2019年5月11日
朔久くんへ
パパばあばさん
 朔久(さく)くんがママのおなかにできた時、はじめは双子やったんやでー。子育ては大変やろうけど、可愛さも2倍やなあって皆喜んでました。
 でもしばらくして、もう一人がおなかの中で亡くなってることがわかって、ママは毎日泣いてた。おまけに、ママの胎盤を二人で共有してたのが、一人になったから、血液の流れがうまくいかなくて、朔久くんも丈夫に生まれてきてくれる確率が2分の1、という大変な状況でした。
 寂しかったし、一人になって心細かったなあ。でも、その後血液の供給がうまくいって、12月17日、朔久くんは元気に生まれてきてくれました。パパは郵便屋さんやから、ホンマはめっちゃ忙しい時期やのに、たまたま予定日より早く、お休みの日に生まれたので立ち会えました。
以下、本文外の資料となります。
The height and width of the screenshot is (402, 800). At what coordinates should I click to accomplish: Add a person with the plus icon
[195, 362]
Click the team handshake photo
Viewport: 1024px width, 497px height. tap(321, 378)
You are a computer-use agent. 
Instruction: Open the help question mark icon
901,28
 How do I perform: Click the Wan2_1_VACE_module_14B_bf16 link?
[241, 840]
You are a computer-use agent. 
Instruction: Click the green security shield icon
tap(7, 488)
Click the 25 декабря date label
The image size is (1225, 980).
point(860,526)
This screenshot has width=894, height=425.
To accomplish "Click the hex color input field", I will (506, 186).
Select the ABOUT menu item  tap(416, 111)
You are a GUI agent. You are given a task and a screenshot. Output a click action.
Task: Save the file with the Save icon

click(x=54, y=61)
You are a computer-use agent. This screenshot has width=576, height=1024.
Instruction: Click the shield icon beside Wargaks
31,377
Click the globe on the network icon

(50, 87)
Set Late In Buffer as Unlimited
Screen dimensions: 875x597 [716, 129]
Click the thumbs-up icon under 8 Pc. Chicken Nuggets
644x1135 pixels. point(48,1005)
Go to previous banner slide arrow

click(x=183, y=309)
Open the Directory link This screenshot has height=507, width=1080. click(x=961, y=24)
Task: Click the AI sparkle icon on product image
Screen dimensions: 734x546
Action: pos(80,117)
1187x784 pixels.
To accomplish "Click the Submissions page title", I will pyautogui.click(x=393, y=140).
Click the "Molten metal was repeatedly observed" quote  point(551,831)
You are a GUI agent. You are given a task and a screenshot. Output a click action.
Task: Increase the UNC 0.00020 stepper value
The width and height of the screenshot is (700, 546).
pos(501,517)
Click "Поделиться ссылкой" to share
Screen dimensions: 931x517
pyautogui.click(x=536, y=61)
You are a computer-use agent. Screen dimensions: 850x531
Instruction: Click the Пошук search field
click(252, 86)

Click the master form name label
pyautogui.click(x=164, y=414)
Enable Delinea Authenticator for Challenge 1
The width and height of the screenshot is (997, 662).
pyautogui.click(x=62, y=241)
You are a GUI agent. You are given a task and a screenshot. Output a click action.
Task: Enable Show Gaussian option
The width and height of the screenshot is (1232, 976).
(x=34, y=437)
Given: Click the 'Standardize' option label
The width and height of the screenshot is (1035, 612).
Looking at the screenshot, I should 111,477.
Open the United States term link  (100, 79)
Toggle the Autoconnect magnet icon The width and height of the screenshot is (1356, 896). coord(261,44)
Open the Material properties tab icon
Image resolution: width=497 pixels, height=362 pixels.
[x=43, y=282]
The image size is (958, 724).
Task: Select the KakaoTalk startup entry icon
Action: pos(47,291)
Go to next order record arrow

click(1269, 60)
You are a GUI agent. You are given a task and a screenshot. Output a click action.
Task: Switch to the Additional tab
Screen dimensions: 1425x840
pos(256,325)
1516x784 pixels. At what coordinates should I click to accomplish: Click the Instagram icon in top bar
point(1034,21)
 その日、じいじとばあばは、病院の朔久くんに会いに行ったら、ママの病室に小さなベッドが二つあって、一つでは朔久くんが元気よく泣いていて、もう一つのベッドには、お骨に小さな小さな可愛らしい産着と帽子がかぶせられていました。朔久くんの弟、岳久(がく)くんのものでした。
 朔久(さく)くん、元気に大きくなって、岳久くんの分もいろんな経験をしてくださいね!